The symbolism attached to national flags often revolves around patriotism, but experts say the Maple Leaf’s prominent appearance at COVID-19 mandate protests comes at a moment of reflection for Canada.
Canadians might not be known as fervent flag wavers like their U.S. neighbours, but the Maple Leaf’s display at protests on Parliament Hill and at border crossings has given some people pause, said Carmen Celestini, a post-doctoral fellow with the Disinformation Project at Simon Fraser University’s school of communication in Burnaby, B.C.
“It’s definitely jarring for everybody and making people really think about who we are as a nation on so many different levels,” she said in an interview.
Images of the flag fluttering from trucks, flying upside down or worn as a cape have captured attention since the blockade began in Ottawa on Jan. 28.
Celestini said most Canadians are having a moment of reflection when it comes to the flag, which began with the discovery of what are believed to be 215 unmarked graves at a former residential school in Kamloops, B.C. The announcement led some cities to cancel Canada Day events in a national reckoning of the country’s colonial past.
The flag symbolizes freedom for the truckers, she noted.
“The word freedom can mean so many different things to so many different people,” she said. “That is a really good word for social mobilization.”
In the 57 years since it was first raised, the Maple Leaf has been hoisted by Olympic athletes in victory, wrapped around coffins of soldiers coming home from Afghanistan in an image of mourning, lit on fire at protests, and worn on hats and sewn on backpacks of travellers.
In Ottawa, it has been fastened to the front of vehicles, sometimes with slogans scrawled across it, becoming an emblem of political affiliation for some.
Phil Triadafilopoulos, an associate professor of political science at the University of Toronto, said most of the flags being flown at the protests in Ottawa are the Maple Leaf although there are a few others.
“So, you know, what does that say about this sort of political orientation of the people assembled there?” he asked.
“I guess the vast majority of them think of themselves as Canadian patriots of some kind.”
It’s safe to say, he said, that those on the left of the political spectrum don’t typically make the same outward expressions of national identification as those on the right.

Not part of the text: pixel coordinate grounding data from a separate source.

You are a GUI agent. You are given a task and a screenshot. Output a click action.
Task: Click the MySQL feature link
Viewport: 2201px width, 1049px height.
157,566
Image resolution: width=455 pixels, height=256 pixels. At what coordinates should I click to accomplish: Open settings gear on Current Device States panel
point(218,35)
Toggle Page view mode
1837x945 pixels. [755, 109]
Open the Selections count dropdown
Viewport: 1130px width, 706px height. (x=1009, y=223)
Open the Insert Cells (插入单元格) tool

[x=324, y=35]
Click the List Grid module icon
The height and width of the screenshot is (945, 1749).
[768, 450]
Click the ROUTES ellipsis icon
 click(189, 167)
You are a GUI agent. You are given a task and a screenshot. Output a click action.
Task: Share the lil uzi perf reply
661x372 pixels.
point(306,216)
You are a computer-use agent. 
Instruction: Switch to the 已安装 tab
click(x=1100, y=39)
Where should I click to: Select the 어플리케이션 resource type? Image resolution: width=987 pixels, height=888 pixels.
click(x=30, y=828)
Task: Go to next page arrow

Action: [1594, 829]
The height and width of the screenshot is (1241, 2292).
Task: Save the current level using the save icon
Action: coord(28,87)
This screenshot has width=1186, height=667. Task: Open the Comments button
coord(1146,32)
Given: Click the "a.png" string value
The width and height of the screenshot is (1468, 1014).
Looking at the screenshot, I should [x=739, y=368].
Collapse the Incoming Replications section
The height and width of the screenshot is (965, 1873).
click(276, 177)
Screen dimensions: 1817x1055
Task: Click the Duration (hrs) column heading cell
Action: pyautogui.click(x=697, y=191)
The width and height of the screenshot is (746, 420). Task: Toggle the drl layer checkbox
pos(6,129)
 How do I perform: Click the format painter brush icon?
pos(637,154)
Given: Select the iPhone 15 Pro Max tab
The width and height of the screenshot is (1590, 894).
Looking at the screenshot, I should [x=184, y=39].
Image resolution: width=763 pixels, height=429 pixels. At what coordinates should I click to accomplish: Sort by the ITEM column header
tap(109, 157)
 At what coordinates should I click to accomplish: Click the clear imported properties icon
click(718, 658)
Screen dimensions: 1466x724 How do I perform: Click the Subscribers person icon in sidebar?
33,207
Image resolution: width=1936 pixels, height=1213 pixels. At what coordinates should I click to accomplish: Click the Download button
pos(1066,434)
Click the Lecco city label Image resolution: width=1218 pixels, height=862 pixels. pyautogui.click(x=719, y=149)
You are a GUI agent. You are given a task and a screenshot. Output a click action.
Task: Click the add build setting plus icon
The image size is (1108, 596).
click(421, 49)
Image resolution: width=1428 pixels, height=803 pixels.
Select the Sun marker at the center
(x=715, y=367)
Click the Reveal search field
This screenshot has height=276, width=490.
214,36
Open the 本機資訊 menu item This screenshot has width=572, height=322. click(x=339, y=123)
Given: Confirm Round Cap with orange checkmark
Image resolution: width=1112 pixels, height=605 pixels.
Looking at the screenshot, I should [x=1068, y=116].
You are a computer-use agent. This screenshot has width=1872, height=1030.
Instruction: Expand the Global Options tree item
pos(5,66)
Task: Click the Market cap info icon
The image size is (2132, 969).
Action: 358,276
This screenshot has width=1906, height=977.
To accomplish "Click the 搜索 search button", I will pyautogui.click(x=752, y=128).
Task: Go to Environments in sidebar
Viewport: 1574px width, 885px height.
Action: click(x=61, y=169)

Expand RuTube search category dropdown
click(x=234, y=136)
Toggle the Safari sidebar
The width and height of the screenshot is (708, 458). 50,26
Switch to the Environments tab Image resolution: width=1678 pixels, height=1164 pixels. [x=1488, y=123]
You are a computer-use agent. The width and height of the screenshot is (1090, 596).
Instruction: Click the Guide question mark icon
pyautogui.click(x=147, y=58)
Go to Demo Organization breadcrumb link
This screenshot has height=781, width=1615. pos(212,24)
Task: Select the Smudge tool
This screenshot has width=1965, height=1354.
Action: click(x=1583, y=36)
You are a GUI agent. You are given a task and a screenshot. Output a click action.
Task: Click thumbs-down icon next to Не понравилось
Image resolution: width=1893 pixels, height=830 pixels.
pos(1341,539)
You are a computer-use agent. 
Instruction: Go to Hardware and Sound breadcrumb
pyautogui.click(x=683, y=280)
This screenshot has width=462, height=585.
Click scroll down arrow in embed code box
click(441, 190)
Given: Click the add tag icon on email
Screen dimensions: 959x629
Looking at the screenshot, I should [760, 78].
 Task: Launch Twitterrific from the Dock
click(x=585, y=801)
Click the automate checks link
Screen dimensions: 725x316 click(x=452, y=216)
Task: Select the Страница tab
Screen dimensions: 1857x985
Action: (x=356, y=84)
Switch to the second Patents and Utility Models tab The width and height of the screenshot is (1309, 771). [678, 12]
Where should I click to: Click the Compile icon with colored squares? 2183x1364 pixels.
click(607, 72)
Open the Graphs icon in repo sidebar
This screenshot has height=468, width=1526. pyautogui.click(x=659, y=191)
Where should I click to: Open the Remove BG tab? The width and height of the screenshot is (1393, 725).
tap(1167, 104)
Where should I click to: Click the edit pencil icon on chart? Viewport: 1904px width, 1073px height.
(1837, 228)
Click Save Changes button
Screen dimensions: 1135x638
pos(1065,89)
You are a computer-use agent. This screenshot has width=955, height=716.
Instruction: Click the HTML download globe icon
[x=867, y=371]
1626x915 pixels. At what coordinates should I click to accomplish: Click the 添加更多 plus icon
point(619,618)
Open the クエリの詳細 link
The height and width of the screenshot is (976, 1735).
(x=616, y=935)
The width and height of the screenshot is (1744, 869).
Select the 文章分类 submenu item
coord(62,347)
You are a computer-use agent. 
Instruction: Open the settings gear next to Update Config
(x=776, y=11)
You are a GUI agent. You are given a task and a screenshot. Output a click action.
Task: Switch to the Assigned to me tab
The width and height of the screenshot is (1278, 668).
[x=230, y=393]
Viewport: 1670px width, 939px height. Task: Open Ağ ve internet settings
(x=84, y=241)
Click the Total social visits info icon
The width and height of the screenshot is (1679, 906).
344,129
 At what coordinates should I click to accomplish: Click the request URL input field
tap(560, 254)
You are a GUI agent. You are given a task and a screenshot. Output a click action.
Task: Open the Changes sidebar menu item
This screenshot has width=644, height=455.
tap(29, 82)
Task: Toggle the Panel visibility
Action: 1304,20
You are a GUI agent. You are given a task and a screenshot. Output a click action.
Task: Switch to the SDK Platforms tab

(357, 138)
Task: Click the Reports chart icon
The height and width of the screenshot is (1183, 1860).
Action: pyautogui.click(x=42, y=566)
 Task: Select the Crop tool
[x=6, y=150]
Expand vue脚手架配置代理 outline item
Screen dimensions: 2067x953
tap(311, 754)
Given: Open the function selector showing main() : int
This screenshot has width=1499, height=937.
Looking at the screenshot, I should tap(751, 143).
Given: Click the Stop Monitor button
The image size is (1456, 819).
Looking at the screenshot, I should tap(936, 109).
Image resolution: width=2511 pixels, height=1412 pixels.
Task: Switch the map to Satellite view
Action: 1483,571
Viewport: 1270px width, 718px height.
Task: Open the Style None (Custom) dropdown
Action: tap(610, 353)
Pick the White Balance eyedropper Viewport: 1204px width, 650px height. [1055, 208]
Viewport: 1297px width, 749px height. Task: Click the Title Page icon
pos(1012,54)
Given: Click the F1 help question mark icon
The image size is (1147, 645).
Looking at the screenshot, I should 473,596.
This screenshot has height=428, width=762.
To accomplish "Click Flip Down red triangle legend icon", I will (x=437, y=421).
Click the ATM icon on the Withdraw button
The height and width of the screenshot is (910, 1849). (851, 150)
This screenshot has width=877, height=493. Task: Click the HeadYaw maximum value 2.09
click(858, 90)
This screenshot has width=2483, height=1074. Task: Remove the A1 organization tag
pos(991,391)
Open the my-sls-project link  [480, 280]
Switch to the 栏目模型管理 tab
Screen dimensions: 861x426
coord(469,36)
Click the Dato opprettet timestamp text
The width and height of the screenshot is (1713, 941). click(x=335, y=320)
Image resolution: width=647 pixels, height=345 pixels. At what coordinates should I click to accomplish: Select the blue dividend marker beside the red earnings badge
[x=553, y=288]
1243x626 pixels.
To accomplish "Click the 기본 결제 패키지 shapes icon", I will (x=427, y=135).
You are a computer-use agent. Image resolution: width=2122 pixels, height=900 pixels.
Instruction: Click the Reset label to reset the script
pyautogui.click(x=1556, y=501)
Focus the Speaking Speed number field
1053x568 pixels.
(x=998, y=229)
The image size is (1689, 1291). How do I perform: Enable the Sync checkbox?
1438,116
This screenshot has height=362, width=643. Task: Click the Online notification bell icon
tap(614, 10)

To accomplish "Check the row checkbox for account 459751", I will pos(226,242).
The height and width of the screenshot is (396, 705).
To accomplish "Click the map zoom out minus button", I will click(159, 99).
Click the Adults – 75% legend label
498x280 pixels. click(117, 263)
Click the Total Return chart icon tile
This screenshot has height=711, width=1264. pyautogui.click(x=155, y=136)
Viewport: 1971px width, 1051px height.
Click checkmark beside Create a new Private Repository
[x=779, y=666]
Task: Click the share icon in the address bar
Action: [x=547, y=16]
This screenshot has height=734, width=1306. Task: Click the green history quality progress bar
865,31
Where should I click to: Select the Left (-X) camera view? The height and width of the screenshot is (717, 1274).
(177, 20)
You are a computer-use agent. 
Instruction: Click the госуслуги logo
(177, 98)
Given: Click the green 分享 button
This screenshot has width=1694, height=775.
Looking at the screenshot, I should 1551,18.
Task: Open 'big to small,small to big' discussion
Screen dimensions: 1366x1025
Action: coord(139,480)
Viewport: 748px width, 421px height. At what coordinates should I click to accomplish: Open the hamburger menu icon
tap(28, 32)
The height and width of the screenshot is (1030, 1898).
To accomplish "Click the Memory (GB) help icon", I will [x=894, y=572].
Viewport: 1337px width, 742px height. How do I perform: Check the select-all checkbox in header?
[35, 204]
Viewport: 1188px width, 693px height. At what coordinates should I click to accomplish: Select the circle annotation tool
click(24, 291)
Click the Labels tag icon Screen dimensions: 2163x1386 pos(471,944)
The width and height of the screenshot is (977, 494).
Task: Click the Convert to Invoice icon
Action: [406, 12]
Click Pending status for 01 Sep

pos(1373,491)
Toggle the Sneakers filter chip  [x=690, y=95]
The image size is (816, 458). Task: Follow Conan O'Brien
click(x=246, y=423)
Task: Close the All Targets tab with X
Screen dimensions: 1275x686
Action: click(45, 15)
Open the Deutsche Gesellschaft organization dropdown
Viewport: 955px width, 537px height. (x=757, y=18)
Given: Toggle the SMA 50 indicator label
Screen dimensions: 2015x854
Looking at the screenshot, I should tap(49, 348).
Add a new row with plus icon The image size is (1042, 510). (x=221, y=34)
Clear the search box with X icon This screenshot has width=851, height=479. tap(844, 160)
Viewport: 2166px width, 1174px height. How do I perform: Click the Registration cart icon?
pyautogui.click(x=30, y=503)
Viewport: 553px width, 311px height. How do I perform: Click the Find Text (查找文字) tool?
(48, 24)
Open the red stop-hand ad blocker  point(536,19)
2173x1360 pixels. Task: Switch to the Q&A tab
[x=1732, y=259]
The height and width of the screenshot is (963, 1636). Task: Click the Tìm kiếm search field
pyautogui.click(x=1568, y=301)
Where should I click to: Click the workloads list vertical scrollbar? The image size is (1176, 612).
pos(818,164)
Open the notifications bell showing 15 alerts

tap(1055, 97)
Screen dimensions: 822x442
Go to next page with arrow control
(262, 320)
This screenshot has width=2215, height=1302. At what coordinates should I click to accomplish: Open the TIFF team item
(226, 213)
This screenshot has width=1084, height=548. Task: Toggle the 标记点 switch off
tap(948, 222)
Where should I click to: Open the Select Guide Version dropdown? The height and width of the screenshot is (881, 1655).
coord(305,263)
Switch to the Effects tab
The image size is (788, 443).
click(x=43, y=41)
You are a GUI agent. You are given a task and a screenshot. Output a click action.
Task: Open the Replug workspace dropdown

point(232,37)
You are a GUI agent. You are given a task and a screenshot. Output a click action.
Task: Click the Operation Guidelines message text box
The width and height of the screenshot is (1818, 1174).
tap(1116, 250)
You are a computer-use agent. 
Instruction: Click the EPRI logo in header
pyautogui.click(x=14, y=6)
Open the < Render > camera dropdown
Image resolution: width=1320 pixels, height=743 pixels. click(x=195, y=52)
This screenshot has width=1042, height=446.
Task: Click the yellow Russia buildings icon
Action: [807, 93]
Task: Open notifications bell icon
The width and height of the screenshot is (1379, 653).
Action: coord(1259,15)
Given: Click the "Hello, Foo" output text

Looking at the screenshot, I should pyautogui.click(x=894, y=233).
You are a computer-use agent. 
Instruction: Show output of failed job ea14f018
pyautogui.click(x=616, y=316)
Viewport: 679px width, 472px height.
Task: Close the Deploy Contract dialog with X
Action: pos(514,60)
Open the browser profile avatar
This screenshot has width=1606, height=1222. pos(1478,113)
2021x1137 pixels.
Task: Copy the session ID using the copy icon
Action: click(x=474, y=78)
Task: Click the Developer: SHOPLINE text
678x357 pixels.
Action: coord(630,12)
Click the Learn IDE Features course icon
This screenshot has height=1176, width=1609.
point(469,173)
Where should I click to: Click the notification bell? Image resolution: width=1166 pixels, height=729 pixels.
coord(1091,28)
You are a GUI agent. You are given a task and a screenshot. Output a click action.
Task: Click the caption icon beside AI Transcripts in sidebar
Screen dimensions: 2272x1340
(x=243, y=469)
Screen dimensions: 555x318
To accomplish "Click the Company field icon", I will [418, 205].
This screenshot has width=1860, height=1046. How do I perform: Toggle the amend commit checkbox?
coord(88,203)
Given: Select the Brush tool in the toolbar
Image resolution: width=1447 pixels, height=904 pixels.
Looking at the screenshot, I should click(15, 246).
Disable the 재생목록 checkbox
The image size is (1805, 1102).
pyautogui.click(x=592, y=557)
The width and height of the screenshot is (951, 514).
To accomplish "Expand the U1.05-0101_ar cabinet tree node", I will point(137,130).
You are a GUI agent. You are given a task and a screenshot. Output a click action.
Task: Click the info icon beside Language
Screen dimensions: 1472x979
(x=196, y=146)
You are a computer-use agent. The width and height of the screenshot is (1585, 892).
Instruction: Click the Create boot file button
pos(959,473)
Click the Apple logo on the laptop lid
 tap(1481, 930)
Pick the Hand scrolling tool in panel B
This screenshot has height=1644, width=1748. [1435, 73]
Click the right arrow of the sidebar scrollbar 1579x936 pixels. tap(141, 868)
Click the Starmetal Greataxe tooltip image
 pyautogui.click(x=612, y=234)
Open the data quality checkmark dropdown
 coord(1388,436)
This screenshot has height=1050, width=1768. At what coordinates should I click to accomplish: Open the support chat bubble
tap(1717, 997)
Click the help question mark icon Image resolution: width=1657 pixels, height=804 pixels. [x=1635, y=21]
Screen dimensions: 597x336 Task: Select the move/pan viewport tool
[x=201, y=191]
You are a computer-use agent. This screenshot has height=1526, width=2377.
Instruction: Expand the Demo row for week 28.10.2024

John Vile, a professor of political science and a dean at Middle Tennessee State University, said the flag is not “quite an empty vessel” as a symbol in the United States and other nations.
“Many people pour their ideas of what they consider to be the most basic and noble aspirations into the symbol, including liberty,” he said.
While a flag is meant as a symbol of national unity, Vile said it appears to be used more by the right than the left at this time in U.S. history. This may partly be a result of athletes and others who have “taken a knee” during playing of the U.S. national anthem as they question whether the flag has lived up to American ideals of freedom and equality for all, especially people of colour, he said.
But U.S. politicians of all stripes have long sought to wrap themselves and their policies in the American flag, he added.
“I think it would be tragic if it came to be viewed as a purely partisan symbol,” he said.
Celestini said some of that symbolism has seeped into Canada from the United States.
It’s reflected in the language and slogans used in Ottawa including “Make Canada Great Again” and calls for Prime Minister Justin Trudeau to be tried for treason.
“It’s very much the language that was articulated in the south during the last couple of elections,” she said.
Vile said the flags of all countries are inextricably bound to the idea of nationalism, and love of country isn’t confined to one party.
“I don’t think liberals love the country any less than conservatives do,” he said.
Celestini agreed, adding that the flag cannot be taken over by any one group.
“It is a nation’s flag. The flag is definitely individual and definitely national.”
Triadafilopoulos said Canada is not as intense as the United States when it comes to flag-waving but there is a sense of pride in its display.
He said he finds it disrespectful when the flag is flown upside down and worries that a shared symbol is being appropriated by some to advance a narrow agenda.
“But I also know that the Canadian flag is important for many Canadians and will likely continue to serve as a common symbol that unites more than it divides,” Triadafilopoulos said.
“It’s one of those few things that Canadians of all stripes feel quite comfortable with and close to.”